We probably wouldn’t have bothered with any of these considerations if we hadn’t had a good idea
In 2016, we entered the AJ/Crown Estate Future Office open ideas competition. We based our decision on a number of things:
The brief We liked the sound of the brief; it was well-written and clear. If there are too many unanswered questions at the beginning, it’s a good pointer to a badly organised competition leading to a lot of unanswered questions at the end.
The jury We liked the complexion of the jury and we thought they would like us. Make sure you research the jury. Do you have anything in common/ Will they like you and the sort of work you do?
The opportunity We liked the idea of an opportunity to impress the Crown Estate – a client who we wanted to work with. The competition matched the sectors we worked in and had the potential for some decent publicity.

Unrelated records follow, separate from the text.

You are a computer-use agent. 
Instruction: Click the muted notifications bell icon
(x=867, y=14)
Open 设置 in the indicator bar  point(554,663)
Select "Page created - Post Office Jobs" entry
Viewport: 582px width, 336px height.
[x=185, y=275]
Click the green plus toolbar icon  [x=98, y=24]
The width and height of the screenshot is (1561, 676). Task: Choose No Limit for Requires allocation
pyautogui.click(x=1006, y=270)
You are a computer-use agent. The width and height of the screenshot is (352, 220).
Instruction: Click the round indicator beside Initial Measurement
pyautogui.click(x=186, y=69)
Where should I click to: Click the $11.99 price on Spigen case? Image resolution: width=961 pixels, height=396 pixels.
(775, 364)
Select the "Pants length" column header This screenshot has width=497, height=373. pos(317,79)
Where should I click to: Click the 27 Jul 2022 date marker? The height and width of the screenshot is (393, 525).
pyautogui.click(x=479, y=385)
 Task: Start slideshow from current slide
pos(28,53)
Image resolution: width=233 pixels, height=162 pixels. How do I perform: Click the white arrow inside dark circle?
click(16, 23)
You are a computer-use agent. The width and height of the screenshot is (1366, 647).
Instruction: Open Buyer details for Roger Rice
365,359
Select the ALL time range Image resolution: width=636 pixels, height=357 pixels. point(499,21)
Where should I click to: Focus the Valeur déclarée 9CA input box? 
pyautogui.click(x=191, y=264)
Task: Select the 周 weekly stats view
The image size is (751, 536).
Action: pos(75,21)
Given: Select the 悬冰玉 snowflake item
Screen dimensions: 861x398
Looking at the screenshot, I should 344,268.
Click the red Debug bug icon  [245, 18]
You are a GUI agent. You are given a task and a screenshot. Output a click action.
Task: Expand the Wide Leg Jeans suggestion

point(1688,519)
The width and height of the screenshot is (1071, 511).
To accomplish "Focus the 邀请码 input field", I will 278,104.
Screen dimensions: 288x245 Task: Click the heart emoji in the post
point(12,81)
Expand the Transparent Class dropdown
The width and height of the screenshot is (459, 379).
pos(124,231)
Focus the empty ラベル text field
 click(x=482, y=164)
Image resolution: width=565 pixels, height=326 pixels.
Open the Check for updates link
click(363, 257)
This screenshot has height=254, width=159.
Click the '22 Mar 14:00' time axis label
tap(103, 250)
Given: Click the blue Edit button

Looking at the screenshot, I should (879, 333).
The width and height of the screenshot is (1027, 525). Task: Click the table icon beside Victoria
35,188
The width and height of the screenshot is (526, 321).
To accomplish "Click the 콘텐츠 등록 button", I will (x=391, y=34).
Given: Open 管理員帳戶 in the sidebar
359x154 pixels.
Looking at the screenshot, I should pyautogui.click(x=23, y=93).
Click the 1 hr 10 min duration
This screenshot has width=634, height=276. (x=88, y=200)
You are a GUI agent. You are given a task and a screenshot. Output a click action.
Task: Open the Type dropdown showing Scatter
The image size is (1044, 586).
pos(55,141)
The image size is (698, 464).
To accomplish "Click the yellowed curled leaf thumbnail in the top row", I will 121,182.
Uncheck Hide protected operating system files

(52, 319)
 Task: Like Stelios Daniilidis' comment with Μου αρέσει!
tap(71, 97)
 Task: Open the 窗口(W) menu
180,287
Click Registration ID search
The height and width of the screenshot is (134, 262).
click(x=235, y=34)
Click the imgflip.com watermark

Manage expectations We wanted to win and we wanted to work with the sponsor, but we also wanted to use the competition as a way of improving our research in the area of the workplace; useful material for a marketing push whether we won or lost. If we didn’t win, it would make the losing easier. Most importantly, we used the process to create a series of in-house studio charrettes to involve everyone in the design process. Win or lose we would all be getting something out of the competition.
The idea We probably wouldn’t have bothered with any of the above if we hadn’t had a good idea.
A few years ago, we considered entering the Royal Academy Urban Jigsaw competition, aimed at making better use of brownfield sites in London. We held an internal charrette and decided not to enter because, although all the other boxes were ticked, we didn’t have an idea we thought was good enough to set us apart.
Then a work-placement student stuck his hand up and said: ‘How about London’s longest brownfield site – a six-mile tunnel running from Paddington to Whitechapel?’ It was a no-brainer and we won the competition with two other architects.
The odds Based on all of the above, what are the chances? Add in numbers likely to enter, (affected by popularity of the competition theme, time of year etc), and there’s a good chance that you’ll make the right decision.
Having won the AJ competition along with five others, we followed up and are now working with the Crown Estate on a live project. Whether we’d won or lost, we have better knowledge of each of the sectors involved and have used the material extensively in our marketing.
Better still, everyone in the office was part of the process and also feels part of the success.